** EXERCISE TEXT follows **

Numerous uncertainties are inherent in estimating quantities of natural gas, NGL and oil reserves. The process of estimating natural gas, NGL and oil reserves is complex, requiring significant decisions and assumptions in the evaluation of available geological, engineering and economic data for each reservoir, including assumptions regarding future natural gas, NGL and oil prices, subsurface characterization, production levels and operating and development costs. For example, our estimates of our reserves at SEC Pricing are based on the unweighted first-day-of-the-month arithmetic average commodity prices over the prior 12 months in accordance with SEC guidelines. Future prices received for production and costs may vary, perhaps significantly, from the prices and costs assumed for purposes of those estimates. Sustained lower natural gas, NGL and oil prices will cause the 12-month unweighted arithmetic average of the first-of-the-day price for each of the 12 months preceding to decrease over time as the lower natural gas, NGL and oil prices are reflected in the average price, which may result in the estimated quantities and present values of our reserves being reduced. To the extent that natural gas, NGL and oil prices become depressed or decline materially from current levels, such conditions could render uneconomic a portion of our proved natural gas, NGL and oil reserves, and we may be required to write down our proved reserves.

** End of EXERCISE TEXT **

**TASK TO COMPLETE**
Resume the passage on uncertainties in estimating natural gas, NGL and oil reserves, starting after its last sentence.

** RECORDS PROVIDED follows **

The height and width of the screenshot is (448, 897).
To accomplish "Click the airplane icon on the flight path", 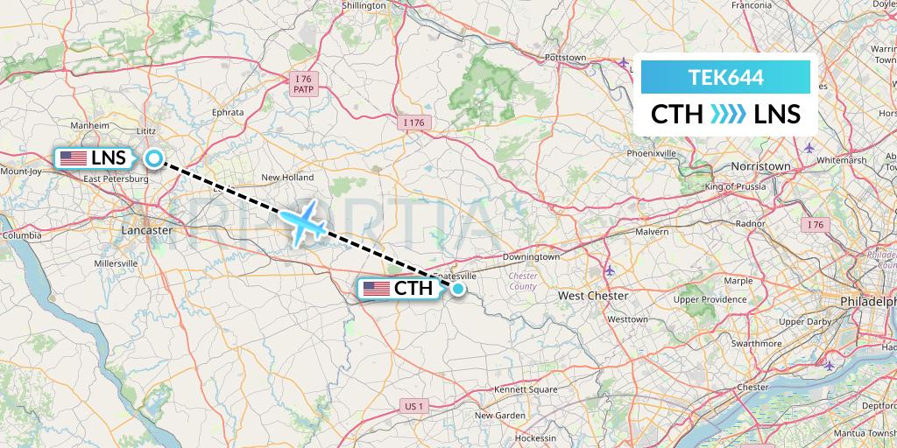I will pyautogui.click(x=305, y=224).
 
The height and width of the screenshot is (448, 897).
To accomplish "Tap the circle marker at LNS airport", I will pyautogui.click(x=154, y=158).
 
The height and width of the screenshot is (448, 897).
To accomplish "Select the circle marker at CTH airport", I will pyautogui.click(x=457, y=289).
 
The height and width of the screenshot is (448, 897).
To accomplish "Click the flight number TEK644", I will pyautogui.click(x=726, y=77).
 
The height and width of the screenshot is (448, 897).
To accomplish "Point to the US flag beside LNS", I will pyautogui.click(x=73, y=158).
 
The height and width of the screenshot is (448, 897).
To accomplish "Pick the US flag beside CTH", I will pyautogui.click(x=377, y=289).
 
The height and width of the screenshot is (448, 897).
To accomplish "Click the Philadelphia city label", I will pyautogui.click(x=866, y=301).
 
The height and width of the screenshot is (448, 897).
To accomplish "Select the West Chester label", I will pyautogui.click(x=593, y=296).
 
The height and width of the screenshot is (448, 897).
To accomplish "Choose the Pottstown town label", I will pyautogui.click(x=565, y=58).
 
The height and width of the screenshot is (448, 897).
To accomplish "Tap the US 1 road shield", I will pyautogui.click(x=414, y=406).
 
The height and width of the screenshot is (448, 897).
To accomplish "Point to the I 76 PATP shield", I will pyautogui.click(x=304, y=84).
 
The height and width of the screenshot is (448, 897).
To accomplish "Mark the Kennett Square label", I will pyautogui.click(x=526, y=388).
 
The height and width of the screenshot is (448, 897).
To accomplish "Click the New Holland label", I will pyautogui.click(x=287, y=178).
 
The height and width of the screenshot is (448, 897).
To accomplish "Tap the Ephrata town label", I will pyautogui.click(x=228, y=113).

** End of RECORDS PROVIDED **
** RECORDS PROVIDED follows **

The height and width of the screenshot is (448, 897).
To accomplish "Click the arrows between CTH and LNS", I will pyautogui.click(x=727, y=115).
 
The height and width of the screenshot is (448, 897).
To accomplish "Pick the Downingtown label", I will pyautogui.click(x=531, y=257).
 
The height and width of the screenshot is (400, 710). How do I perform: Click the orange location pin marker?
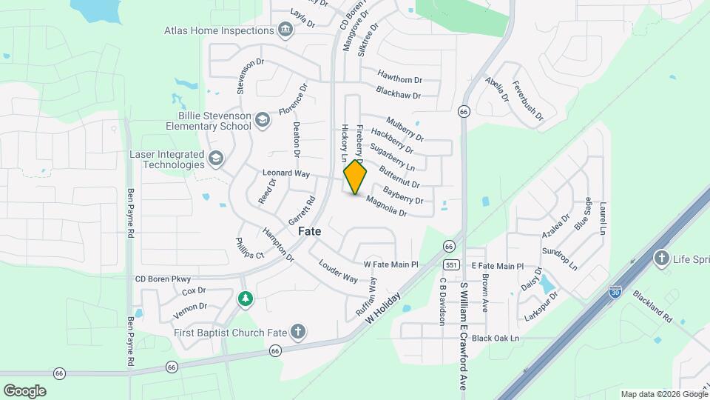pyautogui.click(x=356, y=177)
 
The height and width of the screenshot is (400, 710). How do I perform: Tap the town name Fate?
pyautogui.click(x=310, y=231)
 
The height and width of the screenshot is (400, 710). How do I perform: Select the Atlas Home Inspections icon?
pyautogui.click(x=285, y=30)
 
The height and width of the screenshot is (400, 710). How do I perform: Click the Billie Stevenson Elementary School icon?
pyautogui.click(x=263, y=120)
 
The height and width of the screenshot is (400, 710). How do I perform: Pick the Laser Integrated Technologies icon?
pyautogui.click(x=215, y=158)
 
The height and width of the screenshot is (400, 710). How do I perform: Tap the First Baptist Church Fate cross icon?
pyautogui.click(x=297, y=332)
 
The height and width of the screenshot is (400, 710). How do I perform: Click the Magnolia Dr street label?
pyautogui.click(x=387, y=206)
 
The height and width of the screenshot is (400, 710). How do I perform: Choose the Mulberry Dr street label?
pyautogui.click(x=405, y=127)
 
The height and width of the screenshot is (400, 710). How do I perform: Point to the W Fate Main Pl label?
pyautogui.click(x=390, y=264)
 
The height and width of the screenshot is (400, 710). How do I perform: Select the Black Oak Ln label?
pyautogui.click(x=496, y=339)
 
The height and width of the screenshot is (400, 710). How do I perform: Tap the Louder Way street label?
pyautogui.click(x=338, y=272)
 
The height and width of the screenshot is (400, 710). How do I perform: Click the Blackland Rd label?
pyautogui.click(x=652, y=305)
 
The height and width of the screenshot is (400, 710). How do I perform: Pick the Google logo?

** End of RECORDS PROVIDED **

**ANSWER BOX**
Furthermore, SEC rules require that, subject to limited exceptions, PUD reserves may only be recorded if they relate to wells scheduled to be drilled within five years after the date of booking. This rule may limit our potential to record additional PUD reserves as we pursue our drilling program. To the extent that natural gas, NGL and oil prices become depressed or decline materially from current levels, such condition could render uneconomic a number of our identified drilling locations, and we may be required to write down our PUD reserves if we do not drill those wells within the required five-year time frame or choose not to develop those wells at all.
As a result, estimated quantities of natural gas, NGL and oil reserves and projections of future production rates and the timing of development expenditures may prove to be inaccurate. Over time, we may make material changes to our reserves estimates. Any significant variance in our assumptions and actual results could greatly affect our estimates of reserves, the economically recoverable quantities of natural gas, NGL and oil attributable to any particular group of properties, the classifications of reserves based on risk of non-recovery and estimates of future net cash flows.
The present value of future net revenues from our proved natural gas, NGL and oil reserves, or PV-10, will not necessarily be the same as the current market value of our estimated proved natural gas, NGL and oil reserves.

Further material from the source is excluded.